The Company had 2,620 shares of Series C Preferred Stock outstanding at both March 31, 2020 and December 31, 2019. The holder of the Series C Preferred Stock is entitled to receive dividends at a rate of 8.0% per annum, based on the original issue price per share of $248.794, payable in equal quarterly installments in cash or in shares of common stock, at the Company’s option. As of March 31, 2020 and December 31, 2019, respectively, all dividends have been paid in shares of common stock. Each share of Series C Preferred Stock is convertible into shares of common stock with the number of shares of common stock issuable upon conversion determined by dividing the original issue price per share of $248.794 by the conversion price in effect at the time the shares are converted, provided that such conversion price shall not be less than $0.1554 per share. The conversion price of the Series C Preferred Stock as of March 31, 2020 and December 31, 2019 was $0.2343. The shares of Series C Preferred Stock vote together with the common stock on an as-converted basis on all matters. 

 

In the event of any voluntary or involuntary liquidation, dissolution or winding up of the Company, or other deemed liquidation event, the holder of the Series C Preferred Stock will be entitled to be paid an amount per share equal to the greater of (i) the original issue price, plus any accrued but unpaid dividends or (ii) the amount per share that would have been payable had all shares of the Series C Preferred Stock been converted to shares of common stock immediately prior to such liquidation event.

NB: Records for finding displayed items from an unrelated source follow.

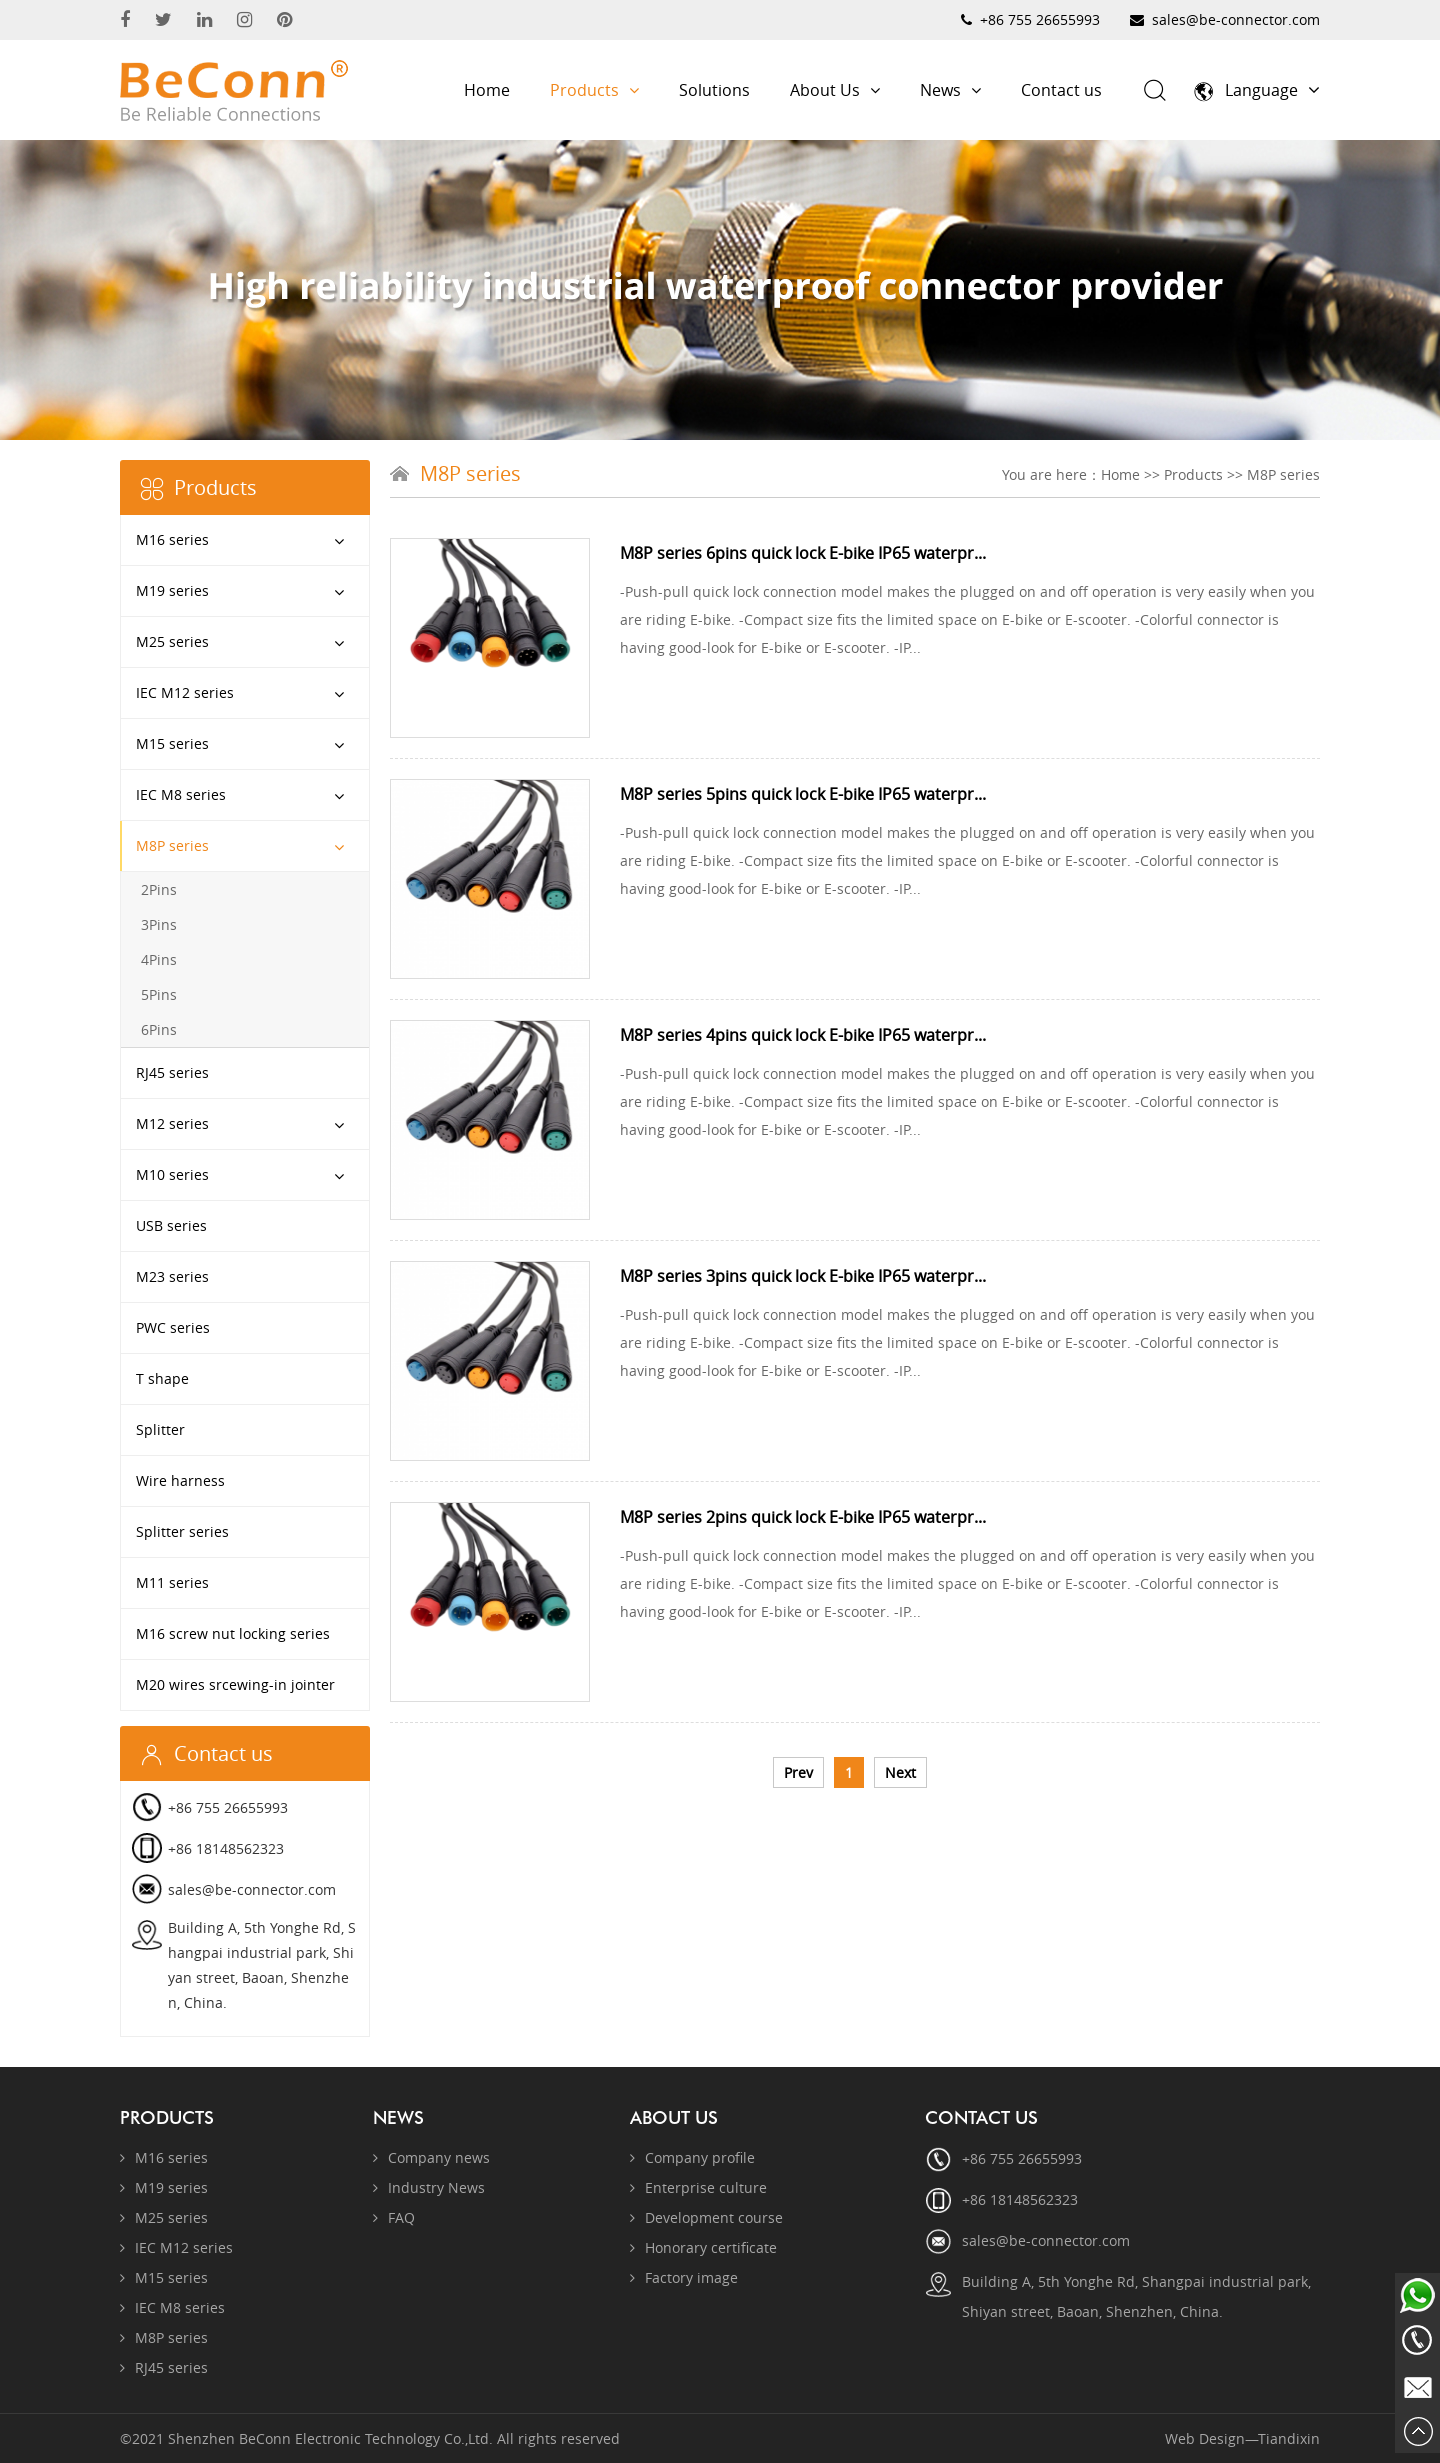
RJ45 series (172, 1072)
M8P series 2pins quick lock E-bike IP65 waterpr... (803, 1517)
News (950, 90)
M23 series (172, 1276)
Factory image (684, 2277)
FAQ (394, 2217)
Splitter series (182, 1531)
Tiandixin (1289, 2438)
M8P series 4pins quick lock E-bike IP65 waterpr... (803, 1035)
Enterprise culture (698, 2187)
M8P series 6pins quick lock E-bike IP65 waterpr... (803, 553)
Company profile (692, 2157)
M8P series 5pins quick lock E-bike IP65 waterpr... (803, 794)
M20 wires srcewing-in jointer (235, 1684)
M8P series (172, 845)
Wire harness (180, 1480)
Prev (798, 1772)
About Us (835, 90)
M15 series (172, 743)
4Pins (159, 959)
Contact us (1061, 90)
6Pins (159, 1029)
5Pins (159, 994)
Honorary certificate (703, 2247)
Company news (431, 2157)
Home (487, 90)
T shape (162, 1378)
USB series (171, 1225)
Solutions (714, 90)
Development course (706, 2217)
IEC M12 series (185, 692)
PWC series (173, 1327)
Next (900, 1772)
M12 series (172, 1123)
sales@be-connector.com (1236, 19)
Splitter (160, 1429)
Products (594, 90)
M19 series (172, 590)
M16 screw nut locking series (233, 1633)
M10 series (172, 1174)
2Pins (159, 889)
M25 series (172, 641)
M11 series (172, 1582)
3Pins (159, 924)
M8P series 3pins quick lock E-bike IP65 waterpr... (803, 1276)
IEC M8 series (181, 794)
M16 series (172, 539)
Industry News (429, 2187)
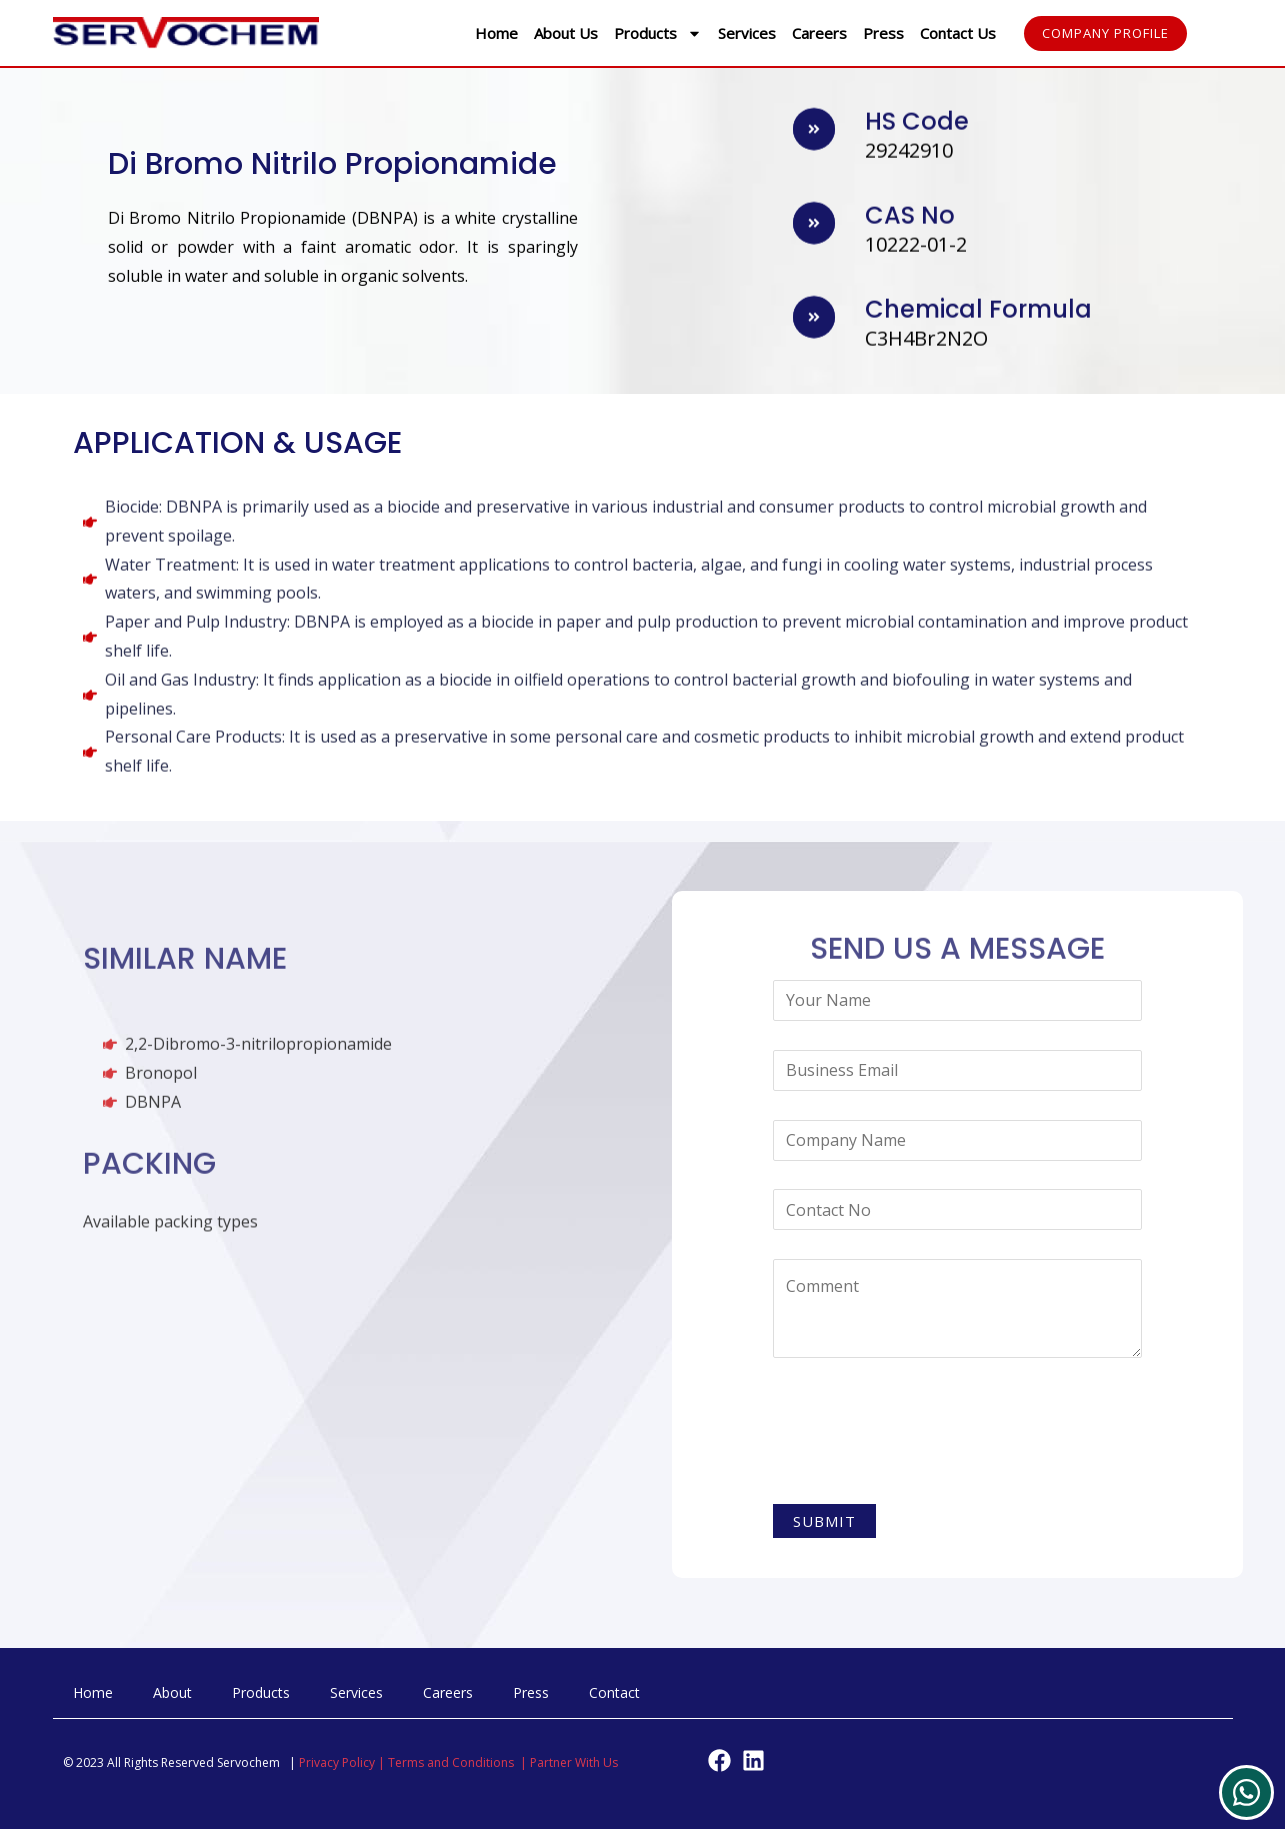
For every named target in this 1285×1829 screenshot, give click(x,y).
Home (496, 33)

The Series C Preferred Stock is redeemable at the election of the holder of the Series C Stock or the Company.  If the redemption is at the election of the holders of the Series C Preferred Stock, the redemption price will be the original issue price plus any accrued and unpaid dividends.  If the redemption is at the election of the Company, the redemption price will be a per share price equal to the greater of (i) the original issue price per share plus any accrued and unpaid dividends and (ii) the fair market value of a single share of Series C Preferred Stock.

In April 2020, 870 shares of Series C Preferred Stock were converted to 923,819 shares of common stock.